I have been in Montana for the last six weeks, and my journey has made me reflect on the journeys we all take–(how’s that for a writer’s metaphor?) and the Camino de Santiago, or the Way of St. James. There are more than one route to take to get to the shrine of St. James in the Cathedral Santiago de Compostela. I’ve never been on it. I’ve just been on my own road. I’ve only taken The Way through the movie Martin Sheen made carrying the ashes of the son he had grown estranged from. I’ve vicariously taken The Way more times than I can count through that movie. The challenges he’s met, and how they have been overcome are nothing short of miraculous. In our cold callous, and often cynical world, we forget that miracles do occur and all we need do is keep hoping and keep having faith.
I think about the way I’ve taken, a long way, perhaps, that has taken me to six countries around the world, and all over the United States; I have stopped for six years to teach on the Rosebud Sioux Reservation where I wanted to learn about the Lakota. I wanted to learn something of the peoples who were here before any Europeans ever came here. I think I have learned far more about myself and what privileges I think I have that I have never thought about. Sometimes on my road I’ve made it harder than it had to be, and along the way I have known great happiness, and great sadness. I’ve experienced the death that knocks you off your feet and maybe you get along a little better as time goes by, but it’s always there, the hole. And then you fall in love again and the hole belongs to another part of you, another part of your past. I think about the misunderstandings I’ve had with people, and how sometimes we human beings can be so close, and yet so far apart. We are a map of the world, each of us in our own way, with our own detours, getting lost sometimes inside our own heads, and maybe at times coming to some sort of understanding, like standing on a very high cliff overlooking the most beautiful land you’ve ever seen.
(photo Diane Yoder)
Mostly, we are alone. We have companionship so briefly in this life and in watching Martin Sheen find his own way in the movie “The Way” about pilgrimage, if there is one thing we must wrestle with, it is ourselves. No matter how far you walk or journey, you can’t get away from yourself. You can’t save the world, or even one person. We’re lucky if you can save yourself. If you are anything like me, who likes to be in control, learning that control is an illusion and nothing you can do can change very much (the heroes of change if you recall, most of them died making the change). Maybe my unwillingness to put it all on the line for an ideal makes me a coward. Maybe that is true. Mostly I think of this challenge in myself as a way to look out for other people, making sure what I do doesn’t negatively impact anyone else, making sure I don’t hurt other people in my quest to save anyone.

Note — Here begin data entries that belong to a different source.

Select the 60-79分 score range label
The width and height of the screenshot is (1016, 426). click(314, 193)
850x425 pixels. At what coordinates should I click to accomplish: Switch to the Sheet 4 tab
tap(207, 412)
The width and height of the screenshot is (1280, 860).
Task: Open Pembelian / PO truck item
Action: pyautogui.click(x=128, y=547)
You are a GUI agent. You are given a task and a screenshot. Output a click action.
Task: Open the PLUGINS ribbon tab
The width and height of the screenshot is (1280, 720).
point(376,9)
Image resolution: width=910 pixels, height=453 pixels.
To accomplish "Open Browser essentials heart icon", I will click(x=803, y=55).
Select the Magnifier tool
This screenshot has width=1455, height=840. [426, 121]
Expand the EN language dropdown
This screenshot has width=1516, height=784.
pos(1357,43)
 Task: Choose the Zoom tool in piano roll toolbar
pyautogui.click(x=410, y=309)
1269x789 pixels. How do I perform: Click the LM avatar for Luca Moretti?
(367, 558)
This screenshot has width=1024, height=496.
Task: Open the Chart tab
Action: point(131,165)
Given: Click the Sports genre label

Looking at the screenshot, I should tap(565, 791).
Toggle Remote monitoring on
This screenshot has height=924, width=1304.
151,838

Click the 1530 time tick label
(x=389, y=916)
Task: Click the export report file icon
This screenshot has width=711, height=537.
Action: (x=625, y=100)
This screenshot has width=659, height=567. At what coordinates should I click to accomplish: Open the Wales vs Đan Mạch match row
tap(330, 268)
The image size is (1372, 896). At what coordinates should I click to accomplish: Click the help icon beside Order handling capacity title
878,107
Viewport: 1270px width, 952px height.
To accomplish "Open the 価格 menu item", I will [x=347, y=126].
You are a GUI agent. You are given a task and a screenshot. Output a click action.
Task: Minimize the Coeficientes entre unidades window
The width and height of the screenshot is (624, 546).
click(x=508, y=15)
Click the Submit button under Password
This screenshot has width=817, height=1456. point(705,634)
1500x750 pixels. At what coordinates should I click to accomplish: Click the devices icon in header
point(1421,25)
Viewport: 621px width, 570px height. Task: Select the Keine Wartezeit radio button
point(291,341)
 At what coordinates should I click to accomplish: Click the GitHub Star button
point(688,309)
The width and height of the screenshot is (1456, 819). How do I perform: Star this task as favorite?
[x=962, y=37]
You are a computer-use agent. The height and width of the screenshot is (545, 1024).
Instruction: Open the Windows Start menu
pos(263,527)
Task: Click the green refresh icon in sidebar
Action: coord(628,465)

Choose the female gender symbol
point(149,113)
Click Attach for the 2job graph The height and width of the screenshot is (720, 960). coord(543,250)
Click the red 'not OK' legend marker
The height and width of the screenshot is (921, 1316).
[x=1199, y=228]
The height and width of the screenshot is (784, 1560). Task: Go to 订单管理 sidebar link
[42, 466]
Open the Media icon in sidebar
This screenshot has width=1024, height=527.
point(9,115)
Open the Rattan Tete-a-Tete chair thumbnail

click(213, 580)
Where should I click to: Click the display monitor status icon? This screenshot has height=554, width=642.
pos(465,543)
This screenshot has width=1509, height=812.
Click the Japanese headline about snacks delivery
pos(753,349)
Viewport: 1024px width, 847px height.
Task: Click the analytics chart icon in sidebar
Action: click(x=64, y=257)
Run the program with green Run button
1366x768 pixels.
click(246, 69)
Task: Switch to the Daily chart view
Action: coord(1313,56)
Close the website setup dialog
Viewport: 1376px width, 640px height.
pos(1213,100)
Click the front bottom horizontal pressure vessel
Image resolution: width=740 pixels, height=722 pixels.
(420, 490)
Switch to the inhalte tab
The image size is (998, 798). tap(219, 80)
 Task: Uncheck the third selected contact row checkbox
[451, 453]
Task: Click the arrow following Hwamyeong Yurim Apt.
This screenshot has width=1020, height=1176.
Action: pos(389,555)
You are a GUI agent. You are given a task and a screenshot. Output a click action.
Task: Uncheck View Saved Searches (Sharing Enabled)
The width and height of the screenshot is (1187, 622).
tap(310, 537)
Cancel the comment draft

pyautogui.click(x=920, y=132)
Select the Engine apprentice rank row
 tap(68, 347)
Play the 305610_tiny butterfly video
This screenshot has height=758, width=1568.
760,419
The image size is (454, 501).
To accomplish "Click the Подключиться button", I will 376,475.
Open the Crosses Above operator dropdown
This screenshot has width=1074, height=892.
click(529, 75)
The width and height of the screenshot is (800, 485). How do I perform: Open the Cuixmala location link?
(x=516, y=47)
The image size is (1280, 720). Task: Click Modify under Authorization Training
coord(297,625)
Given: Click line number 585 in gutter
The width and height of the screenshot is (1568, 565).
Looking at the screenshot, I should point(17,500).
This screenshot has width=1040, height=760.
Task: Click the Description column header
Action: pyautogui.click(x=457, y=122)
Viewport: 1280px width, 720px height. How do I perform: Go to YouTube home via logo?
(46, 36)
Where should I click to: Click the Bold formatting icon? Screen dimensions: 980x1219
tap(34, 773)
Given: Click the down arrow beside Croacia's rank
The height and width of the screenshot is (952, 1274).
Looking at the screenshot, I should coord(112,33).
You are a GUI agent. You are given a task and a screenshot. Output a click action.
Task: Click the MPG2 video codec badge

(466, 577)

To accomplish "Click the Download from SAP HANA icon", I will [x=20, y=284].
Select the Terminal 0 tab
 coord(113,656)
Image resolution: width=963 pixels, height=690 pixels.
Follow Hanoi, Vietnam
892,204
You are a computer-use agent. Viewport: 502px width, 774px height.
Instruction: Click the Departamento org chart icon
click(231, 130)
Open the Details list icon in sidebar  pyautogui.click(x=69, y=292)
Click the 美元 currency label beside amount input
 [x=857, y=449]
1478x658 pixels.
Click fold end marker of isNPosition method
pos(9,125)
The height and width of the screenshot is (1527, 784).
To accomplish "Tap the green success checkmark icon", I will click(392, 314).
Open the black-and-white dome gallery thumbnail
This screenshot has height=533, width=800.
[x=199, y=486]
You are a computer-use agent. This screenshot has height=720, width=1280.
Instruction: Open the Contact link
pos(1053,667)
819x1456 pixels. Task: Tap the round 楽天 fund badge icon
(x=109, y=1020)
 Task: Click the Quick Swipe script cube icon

I’ve learned I don’t have to settle. That I don’t have to stay to save anyone. That maybe I’ve done the best I can, done my bit for other people while putting myself on the shelf for way too long. I am grateful always, for the opportunities that have come my way, for my time teaching, but sooner or later if you lose yourself for too long it gets harder to find your way back. We get stuck in the rut of believing we have to settle down, we have to have ONE job for life, that a settled person is somehow better than the ones who wander. We forget that we have choices, and that even the Bible recognizes this in ourselves–when it says that we should work out our own salvation with fear and trembling. We need to ensure our choices do not hurt others, but at the same time, we need to recognize when we have done all we can, and that maybe staying when you feel bad inside yourself and fenced in can be equally bad for others when that resentment feeds out in various and sundry ways even when you don’t mean it to.
In Montana I’ve been able to devote six weeks to both helping and to being selfish. Not egregiously selfish but selfish enough. I’ve been able to take time to receive for a change. Whether it was sitting in a hot springs and letting all my troubles and pain melt away in the natural hot water, or floating on my back in a glacier lake, I have been nurtured by nature, I have a new set of priorities and a timeline to reach them. I realize that nothing is forever, and there is a whole world out there that I have been closed off from for too long. There are still good people out there who are friendly and who want to know others.
It is good to be reminded that amongst all of the ugliness of what humanity can do to one another that we can also be very good to each other, and that at night, when I sit outside, in a state that seems not to have many mosquitoes, that I can hear the life outside me in the sounds of the night, the crickets, the katydids, watch an eagle wheel around in the heights of the blue, blue sky, and listen to the music of glacier rivers.
Norman Maclean said it best. I am haunted by waters.
I am healed by waters.
I am soothed by waters
They are my mother, my father, my children, my life.
Buen camino, my dear readers. I am okay with being a gypsy, and a gypsy I will ever be as I learn to be a friend to myself, and a friend to the world.